Peter’s strong mindset, sense of humor and remarkable attitude were in plain sight for NBC News, The Saturday Evening Post, congressional hearings, documentary films, and more. Testifying with his fellow Marines before Congress in 2012 served as a catalyst. President Barak Obama signed the Janey Ensminger Act into law, guaranteeing health care to Marines and their family members afflicted with certain cancers and diseases due to residing at Camp Lejeune during the period of toxic neglect. The act is named after the daughter of retired Master Sgt. Jerry Ensminger, a former drill instructor at Lejeune. It is believed that his 9-year-old daughter, Jane Ensminger, died of leukemia caused by the contaminated water. Yet, many are still waiting for the promised benefits.

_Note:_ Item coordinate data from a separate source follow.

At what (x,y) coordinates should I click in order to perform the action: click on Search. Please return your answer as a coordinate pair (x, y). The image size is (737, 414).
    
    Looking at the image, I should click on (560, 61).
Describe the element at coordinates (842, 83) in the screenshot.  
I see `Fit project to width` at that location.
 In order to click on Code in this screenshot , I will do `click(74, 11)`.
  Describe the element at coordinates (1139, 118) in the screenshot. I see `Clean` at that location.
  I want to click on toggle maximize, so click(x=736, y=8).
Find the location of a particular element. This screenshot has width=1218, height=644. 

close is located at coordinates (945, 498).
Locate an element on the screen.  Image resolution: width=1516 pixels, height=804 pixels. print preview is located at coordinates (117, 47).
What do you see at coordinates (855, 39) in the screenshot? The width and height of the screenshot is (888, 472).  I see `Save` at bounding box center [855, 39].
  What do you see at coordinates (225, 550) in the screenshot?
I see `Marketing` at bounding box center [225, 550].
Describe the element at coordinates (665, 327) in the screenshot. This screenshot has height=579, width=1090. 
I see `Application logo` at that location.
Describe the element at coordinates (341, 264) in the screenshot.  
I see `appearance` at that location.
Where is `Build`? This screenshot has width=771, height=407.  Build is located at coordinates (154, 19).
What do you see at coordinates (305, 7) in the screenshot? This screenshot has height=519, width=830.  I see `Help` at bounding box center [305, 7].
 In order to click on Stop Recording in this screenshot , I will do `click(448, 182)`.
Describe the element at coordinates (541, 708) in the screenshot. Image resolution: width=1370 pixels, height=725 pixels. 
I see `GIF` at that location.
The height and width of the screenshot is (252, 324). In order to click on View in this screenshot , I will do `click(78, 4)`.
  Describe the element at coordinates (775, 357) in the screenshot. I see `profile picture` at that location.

Peter judiciously noted, “Cancer’s not an individual sport, it’s a team sport,” giving thanks to the home-front. “All my friends, all my family, we all have it. It’s not just me.” While the average life expectancy is 2 to 3 years, he lived 6 miraculous years with that incurable cancer. In August 2014, at the age of 52, Peter Devereaux succumbed to the fight, leaving behind his devoted wife Fiona Maguire and daughter Jackie, along with faithful family and friends.
Closing our last radio interview, Peter provided timeless insight. “I wish I could say it comes from strength and power and all these masculine things, but it doesn’t. It comes from love. I tell people I’m one of the richest people I know. I have a wife I love and she loves me, and my daughter who’s having a birthday soon. We have so much friends and family. We have so much love and good energy around. Besides cancer, I have a great life. Even with cancer I have a pretty good life.” He took the spotlight to expose the core of the battle, and in the process, his legacy made its way into hearts across America.
Peter Devereaux remains among the few, the proud, never to be forgotten.